● LISTED ENTRIES

▬▬▬▬▬▬

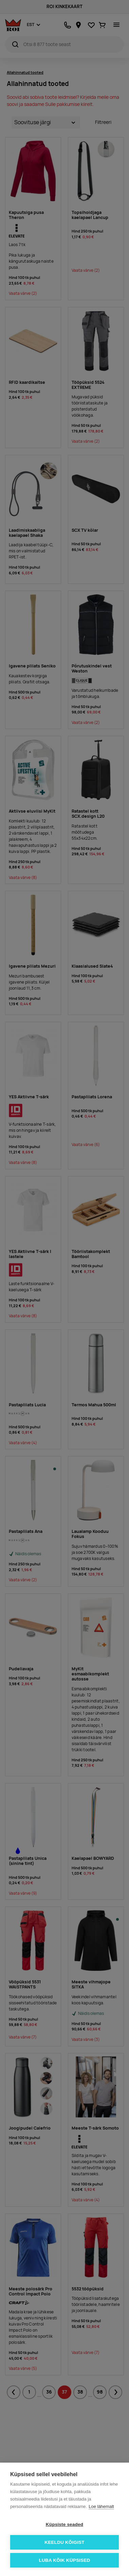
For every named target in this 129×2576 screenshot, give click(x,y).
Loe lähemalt (101, 2506)
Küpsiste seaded (64, 2524)
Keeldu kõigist (64, 2542)
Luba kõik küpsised (64, 2560)
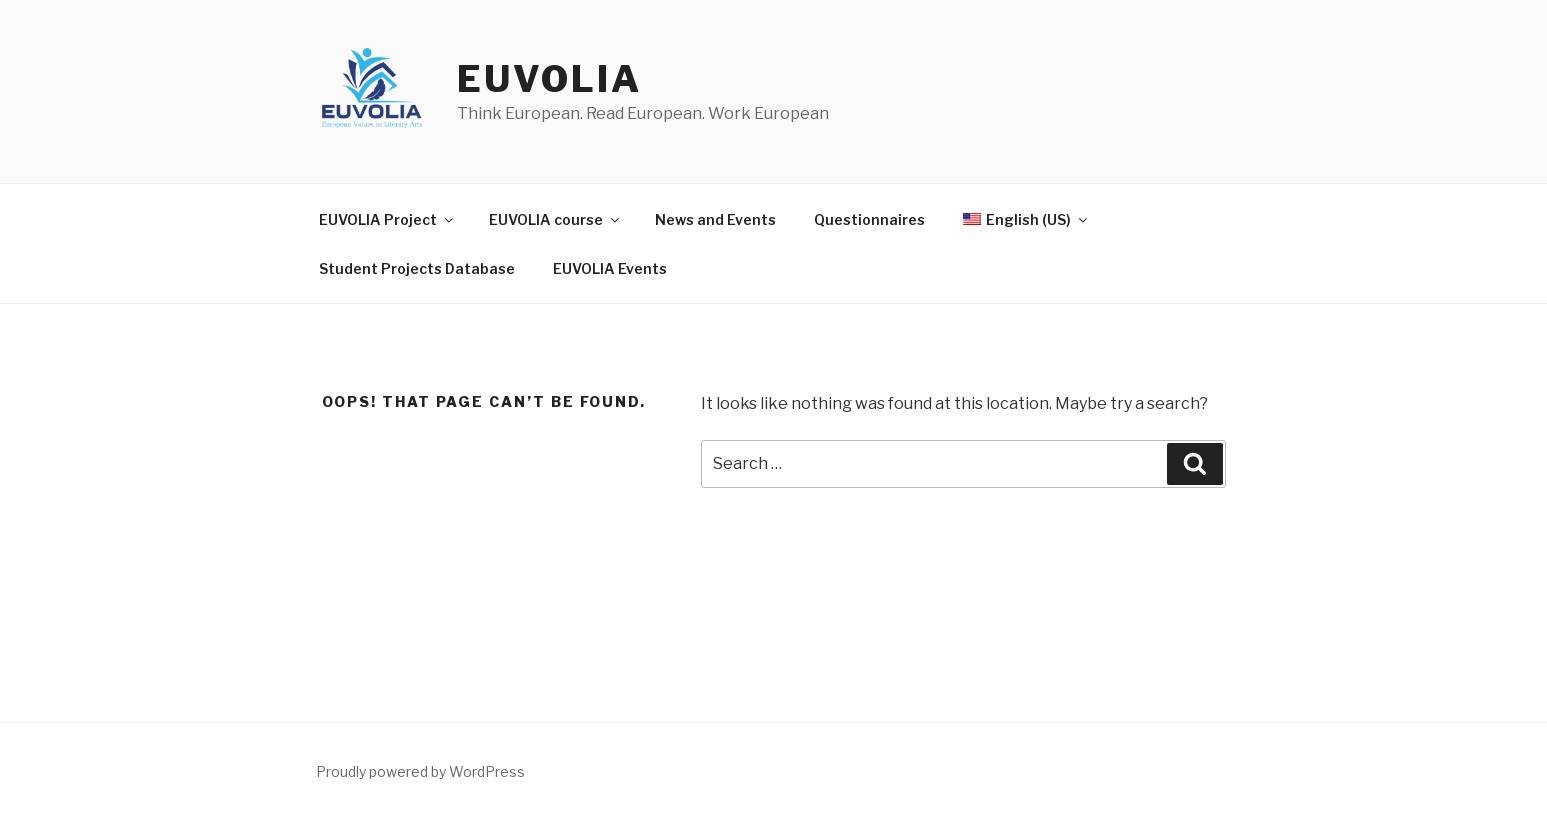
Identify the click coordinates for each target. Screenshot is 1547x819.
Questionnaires (869, 219)
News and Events (715, 219)
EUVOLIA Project (387, 219)
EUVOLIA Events (610, 268)
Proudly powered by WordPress (420, 771)
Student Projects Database (417, 268)
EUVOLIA (549, 79)
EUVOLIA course (555, 219)
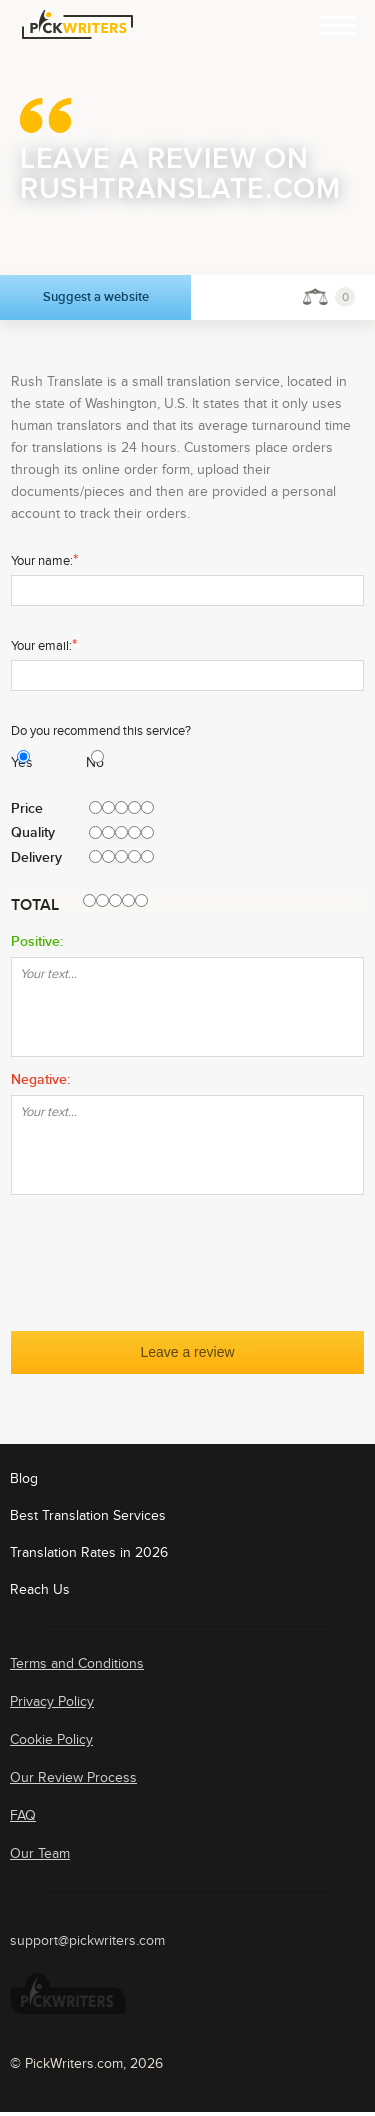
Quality (33, 833)
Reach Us (40, 1589)
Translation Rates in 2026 (89, 1552)
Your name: (44, 560)
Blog (24, 1478)
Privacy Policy (52, 1701)
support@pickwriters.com (87, 1941)
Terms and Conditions (77, 1663)
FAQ (23, 1815)
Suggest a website (96, 297)
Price (27, 809)
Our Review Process (73, 1777)
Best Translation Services (88, 1515)
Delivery (36, 858)
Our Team (40, 1853)
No (88, 762)
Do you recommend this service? (101, 731)
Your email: (44, 645)
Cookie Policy (51, 1739)
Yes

▬▬▬▬▬▬

● CHALLENGE
List every line in the records above that contains the word "EUVOLIA", with case counting. Copy each line in full.

● TASK RESPONSE
EUVOLIA Project (387, 219)
EUVOLIA Events (610, 268)
EUVOLIA (549, 79)
EUVOLIA course (555, 219)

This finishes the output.